Pretty much what I meant. I mean it seems like the most common use of Shared Hosting now is for developers or those who already know how to do it all and just need someone else to handle the backend work. Most people (that I know anyways) just use it as an added-on service to bill the client monthly. The benefit of this is that I think this market can grow. The negative of this is that in this scope, most people look at the price tag as the more they can charge the client but pay you less means the more money they get to keep. Which is fine and all, but then I wouldn’t base the entire “Shared Hosting Market” on that bet either.
It is getting more expensive if it needs to come with a cPanel kind of interface…
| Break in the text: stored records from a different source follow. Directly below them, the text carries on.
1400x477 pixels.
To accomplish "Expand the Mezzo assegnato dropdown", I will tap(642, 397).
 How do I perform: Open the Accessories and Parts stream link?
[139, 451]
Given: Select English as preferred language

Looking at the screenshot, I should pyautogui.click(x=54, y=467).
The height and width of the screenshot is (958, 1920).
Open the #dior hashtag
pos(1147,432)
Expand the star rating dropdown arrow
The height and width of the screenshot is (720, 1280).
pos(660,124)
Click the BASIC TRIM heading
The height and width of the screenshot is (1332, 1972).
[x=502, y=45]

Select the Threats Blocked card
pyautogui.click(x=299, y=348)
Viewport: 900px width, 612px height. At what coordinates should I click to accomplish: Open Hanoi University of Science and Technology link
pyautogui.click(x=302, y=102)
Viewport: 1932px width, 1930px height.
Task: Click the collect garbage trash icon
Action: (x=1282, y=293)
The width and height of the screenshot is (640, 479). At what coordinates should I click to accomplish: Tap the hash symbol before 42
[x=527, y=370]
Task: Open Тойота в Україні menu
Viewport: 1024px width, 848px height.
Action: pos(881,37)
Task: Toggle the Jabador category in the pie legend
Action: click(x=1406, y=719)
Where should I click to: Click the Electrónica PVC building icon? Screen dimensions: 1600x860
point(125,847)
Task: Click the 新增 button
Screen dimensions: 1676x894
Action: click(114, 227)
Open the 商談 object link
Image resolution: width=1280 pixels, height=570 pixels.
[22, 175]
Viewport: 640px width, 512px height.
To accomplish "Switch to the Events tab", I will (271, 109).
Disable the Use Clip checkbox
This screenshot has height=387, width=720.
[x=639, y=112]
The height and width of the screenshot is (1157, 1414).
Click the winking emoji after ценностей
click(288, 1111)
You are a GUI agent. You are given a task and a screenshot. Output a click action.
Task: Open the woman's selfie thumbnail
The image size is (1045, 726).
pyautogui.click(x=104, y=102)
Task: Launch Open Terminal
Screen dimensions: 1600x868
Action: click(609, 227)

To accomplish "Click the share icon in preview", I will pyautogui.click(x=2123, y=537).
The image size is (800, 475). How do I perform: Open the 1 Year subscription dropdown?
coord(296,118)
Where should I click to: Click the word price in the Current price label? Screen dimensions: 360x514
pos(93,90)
From my perspective it is more that reseller hosting is dying. People that want to resell hosting are often better off getting a VPS or more and setting things up themselves for their customers.
Man the cost of cPanel licensing has been insane. After being sold the entire company is definitely out there to squeeze as much money out of hosting providers as they can.
Regarding reseller hosting, most people have been using reseller hosting as shared hosting + more features (like how some SaaS gives you base functionality for 5 dollars a month, but gives you more features when you upgrade to the 8 dollar tier). Now the original intent of reseller hosting as a product was “you handle the customers, we handle the tech”. With someone running shared hosting off of their VPS just means “you handle the customers and the tech”.
Let’s be honest, for most of us here I’m sure we’re all comfortable managing and maintaining a server, so running our own instances on a VPS will give us better return for the dollar we earn. But then again, some people might just enjoy playing the marketing role than playing the sysadmin role. I just think that reseller hosting is that “awkward middle-ground” that has a lot of people coming in but also a lot of people leaving as their business grows and they need to port customers over to their own servers to increase their profits.
I think Francisco’s approach to reseller hosting is smart. It’s basically 4 dollars more a year compared to their highest tier shared hosting plan for all the features. It’s the “no shit sherlock” upsell, that nets him an additional 20% annual income for basically no additional work or resources on his end. Hell, I use their reseller plan as my own shared hosting plan and for Francisco he sells the same thing and 4 dollars more out of me. Using reseller hosting in this way will help you retain more customers, have them use it for a longer period of time, and in this day and age I think many people peg it on the same level as shared hosting.
Shared Hosting has the potential to come back in a big way as IPv4 depletion nears closer every day and when customers can get VPS like performance for hosting websites on a proper shared hosting setup (CloudLinux, BubbleWrap or whatever, etc). Makes it easier to serve more customers with less IPs.
For the LET/LES/HT market those website builders make no sense. For me when I first started I bought shared hosting with cPanel for like 1.20 p/m. Those website builders are nowhere near that price point. I personally didn’t even consider them lolz. That’s my perspective so no they aren’t dying neither will they be in the foseeable future.